SUPPLIED INFORMATION section start

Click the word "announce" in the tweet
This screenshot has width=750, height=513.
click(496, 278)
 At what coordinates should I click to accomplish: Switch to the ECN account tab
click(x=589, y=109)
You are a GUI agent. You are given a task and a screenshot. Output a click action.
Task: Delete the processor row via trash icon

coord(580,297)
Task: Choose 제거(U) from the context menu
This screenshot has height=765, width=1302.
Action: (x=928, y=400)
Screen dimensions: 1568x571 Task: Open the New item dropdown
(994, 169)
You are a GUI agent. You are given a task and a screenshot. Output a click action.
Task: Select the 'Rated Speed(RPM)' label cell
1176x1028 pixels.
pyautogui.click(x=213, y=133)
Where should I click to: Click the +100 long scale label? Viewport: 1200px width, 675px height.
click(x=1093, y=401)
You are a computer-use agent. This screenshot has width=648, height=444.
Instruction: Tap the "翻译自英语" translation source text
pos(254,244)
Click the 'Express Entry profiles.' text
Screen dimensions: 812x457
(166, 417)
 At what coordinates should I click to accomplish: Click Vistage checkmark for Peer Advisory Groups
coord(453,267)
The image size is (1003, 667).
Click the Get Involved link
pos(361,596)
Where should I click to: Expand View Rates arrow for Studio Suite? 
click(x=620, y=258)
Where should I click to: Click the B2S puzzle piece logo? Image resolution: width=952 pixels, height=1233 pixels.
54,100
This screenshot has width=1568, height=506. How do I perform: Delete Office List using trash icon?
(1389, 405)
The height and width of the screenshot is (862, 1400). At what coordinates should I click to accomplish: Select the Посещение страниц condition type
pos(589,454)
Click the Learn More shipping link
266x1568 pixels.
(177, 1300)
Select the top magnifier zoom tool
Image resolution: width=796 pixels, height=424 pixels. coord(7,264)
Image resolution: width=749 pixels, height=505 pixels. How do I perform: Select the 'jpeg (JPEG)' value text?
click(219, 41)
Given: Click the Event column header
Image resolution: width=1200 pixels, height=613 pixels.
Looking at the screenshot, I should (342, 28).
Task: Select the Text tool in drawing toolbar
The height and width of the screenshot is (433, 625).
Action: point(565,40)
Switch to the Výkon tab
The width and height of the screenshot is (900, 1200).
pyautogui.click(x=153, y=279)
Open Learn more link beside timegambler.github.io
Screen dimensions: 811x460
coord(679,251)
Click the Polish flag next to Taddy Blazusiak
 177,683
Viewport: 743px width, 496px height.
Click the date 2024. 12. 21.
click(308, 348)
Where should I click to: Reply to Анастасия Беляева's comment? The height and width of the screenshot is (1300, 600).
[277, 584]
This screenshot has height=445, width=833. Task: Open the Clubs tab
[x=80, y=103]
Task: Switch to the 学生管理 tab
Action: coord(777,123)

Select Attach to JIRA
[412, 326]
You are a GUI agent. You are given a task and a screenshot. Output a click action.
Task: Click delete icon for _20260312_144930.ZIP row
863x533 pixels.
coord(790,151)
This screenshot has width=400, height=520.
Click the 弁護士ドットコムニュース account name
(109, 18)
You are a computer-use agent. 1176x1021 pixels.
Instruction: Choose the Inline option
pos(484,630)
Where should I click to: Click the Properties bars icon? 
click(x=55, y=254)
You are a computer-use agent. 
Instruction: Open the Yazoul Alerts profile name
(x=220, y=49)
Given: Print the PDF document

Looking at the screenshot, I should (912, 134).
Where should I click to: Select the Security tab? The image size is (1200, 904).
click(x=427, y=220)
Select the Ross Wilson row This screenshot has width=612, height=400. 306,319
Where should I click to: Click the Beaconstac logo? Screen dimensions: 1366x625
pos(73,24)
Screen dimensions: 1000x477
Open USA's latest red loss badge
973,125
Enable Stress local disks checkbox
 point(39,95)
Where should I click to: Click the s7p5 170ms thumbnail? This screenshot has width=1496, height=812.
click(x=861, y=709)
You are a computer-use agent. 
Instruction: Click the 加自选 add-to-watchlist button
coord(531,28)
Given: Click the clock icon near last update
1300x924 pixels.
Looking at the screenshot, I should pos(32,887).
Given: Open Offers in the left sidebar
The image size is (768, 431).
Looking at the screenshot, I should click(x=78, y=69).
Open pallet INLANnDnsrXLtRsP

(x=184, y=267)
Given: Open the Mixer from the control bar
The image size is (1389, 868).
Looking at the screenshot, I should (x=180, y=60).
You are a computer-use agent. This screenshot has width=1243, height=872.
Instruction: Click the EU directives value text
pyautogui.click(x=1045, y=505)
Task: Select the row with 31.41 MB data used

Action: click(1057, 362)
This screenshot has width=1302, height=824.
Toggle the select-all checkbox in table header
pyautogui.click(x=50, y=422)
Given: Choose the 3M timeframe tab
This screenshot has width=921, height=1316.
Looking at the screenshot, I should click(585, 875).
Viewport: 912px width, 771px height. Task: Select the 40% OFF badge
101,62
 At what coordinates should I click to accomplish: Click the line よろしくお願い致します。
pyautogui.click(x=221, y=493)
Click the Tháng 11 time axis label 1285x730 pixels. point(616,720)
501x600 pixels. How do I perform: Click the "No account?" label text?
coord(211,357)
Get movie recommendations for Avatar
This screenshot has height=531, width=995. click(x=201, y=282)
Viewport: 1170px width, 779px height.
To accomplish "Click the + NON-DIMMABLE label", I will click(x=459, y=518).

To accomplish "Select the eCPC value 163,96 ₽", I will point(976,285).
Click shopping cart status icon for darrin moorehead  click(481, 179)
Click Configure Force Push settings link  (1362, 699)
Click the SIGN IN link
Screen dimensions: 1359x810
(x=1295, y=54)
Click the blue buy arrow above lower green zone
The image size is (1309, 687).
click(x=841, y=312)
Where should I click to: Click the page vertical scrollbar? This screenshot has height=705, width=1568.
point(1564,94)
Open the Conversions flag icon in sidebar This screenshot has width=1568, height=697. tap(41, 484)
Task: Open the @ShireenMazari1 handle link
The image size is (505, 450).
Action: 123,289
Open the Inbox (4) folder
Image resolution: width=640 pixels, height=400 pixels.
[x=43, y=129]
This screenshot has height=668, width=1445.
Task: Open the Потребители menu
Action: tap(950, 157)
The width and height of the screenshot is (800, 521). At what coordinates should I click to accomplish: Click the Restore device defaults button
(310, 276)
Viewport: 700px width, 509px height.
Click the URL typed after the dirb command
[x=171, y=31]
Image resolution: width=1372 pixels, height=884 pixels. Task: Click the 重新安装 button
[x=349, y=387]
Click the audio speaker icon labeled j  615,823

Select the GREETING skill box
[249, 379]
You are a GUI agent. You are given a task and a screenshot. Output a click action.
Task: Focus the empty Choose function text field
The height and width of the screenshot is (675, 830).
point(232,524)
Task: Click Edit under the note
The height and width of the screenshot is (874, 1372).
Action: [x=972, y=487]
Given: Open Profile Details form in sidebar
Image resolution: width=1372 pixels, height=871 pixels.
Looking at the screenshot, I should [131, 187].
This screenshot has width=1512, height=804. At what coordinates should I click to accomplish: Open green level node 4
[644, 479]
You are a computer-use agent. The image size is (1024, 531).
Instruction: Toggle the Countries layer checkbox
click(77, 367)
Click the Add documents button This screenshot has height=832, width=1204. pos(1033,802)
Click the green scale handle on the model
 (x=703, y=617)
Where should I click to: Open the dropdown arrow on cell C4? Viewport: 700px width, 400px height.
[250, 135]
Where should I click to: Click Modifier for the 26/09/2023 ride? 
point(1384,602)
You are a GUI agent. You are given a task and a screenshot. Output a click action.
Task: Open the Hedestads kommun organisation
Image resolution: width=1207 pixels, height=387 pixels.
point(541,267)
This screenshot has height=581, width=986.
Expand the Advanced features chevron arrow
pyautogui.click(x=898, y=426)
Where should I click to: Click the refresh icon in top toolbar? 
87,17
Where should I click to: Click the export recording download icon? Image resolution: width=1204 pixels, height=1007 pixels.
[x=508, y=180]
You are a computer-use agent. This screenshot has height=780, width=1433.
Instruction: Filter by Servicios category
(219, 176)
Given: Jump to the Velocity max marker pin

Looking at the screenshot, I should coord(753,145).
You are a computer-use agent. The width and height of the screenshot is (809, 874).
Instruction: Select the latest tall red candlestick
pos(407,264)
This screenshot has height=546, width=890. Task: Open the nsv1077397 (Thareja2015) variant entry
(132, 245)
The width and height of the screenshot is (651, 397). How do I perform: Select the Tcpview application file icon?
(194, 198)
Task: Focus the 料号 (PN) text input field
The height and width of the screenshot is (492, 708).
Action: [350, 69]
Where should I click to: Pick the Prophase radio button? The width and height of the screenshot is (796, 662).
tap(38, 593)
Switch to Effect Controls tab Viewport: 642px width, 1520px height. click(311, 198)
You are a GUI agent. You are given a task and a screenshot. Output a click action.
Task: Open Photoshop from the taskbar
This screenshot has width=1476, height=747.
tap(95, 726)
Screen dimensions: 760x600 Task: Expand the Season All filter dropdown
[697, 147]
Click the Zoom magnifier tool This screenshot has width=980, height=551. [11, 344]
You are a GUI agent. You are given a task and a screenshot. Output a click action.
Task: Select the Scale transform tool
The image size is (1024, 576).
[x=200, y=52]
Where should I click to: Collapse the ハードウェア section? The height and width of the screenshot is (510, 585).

SUPPLIED INFORMATION section end

→ **BRIEF**
Each line in the entries above, starting at the line with "Task: Delete the processor row via trash icon" and ending at the line with "Task: Select the Text tool in drawing toolbar", is to be printed exactly, and only those lines.

→ **ANSWER TO THIS PROBLEM**
Task: Delete the processor row via trash icon

coord(580,297)
Task: Choose 제거(U) from the context menu
This screenshot has height=765, width=1302.
Action: (x=928, y=400)
Screen dimensions: 1568x571 Task: Open the New item dropdown
(994, 169)
You are a GUI agent. You are given a task and a screenshot. Output a click action.
Task: Select the 'Rated Speed(RPM)' label cell
1176x1028 pixels.
pyautogui.click(x=213, y=133)
Where should I click to: Click the +100 long scale label? Viewport: 1200px width, 675px height.
click(x=1093, y=401)
You are a computer-use agent. This screenshot has width=648, height=444.
Instruction: Tap the "翻译自英语" translation source text
pos(254,244)
Click the 'Express Entry profiles.' text
Screen dimensions: 812x457
(166, 417)
 At what coordinates should I click to accomplish: Click Vistage checkmark for Peer Advisory Groups
coord(453,267)
The image size is (1003, 667).
Click the Get Involved link
pos(361,596)
Where should I click to: Expand View Rates arrow for Studio Suite? 
click(x=620, y=258)
Where should I click to: Click the B2S puzzle piece logo? Image resolution: width=952 pixels, height=1233 pixels.
54,100
This screenshot has width=1568, height=506. How do I perform: Delete Office List using trash icon?
(1389, 405)
The height and width of the screenshot is (862, 1400). At what coordinates should I click to accomplish: Select the Посещение страниц condition type
pos(589,454)
Click the Learn More shipping link
266x1568 pixels.
(177, 1300)
Select the top magnifier zoom tool
Image resolution: width=796 pixels, height=424 pixels. coord(7,264)
Image resolution: width=749 pixels, height=505 pixels. How do I perform: Select the 'jpeg (JPEG)' value text?
click(219, 41)
Given: Click the Event column header
Image resolution: width=1200 pixels, height=613 pixels.
Looking at the screenshot, I should (342, 28).
Task: Select the Text tool in drawing toolbar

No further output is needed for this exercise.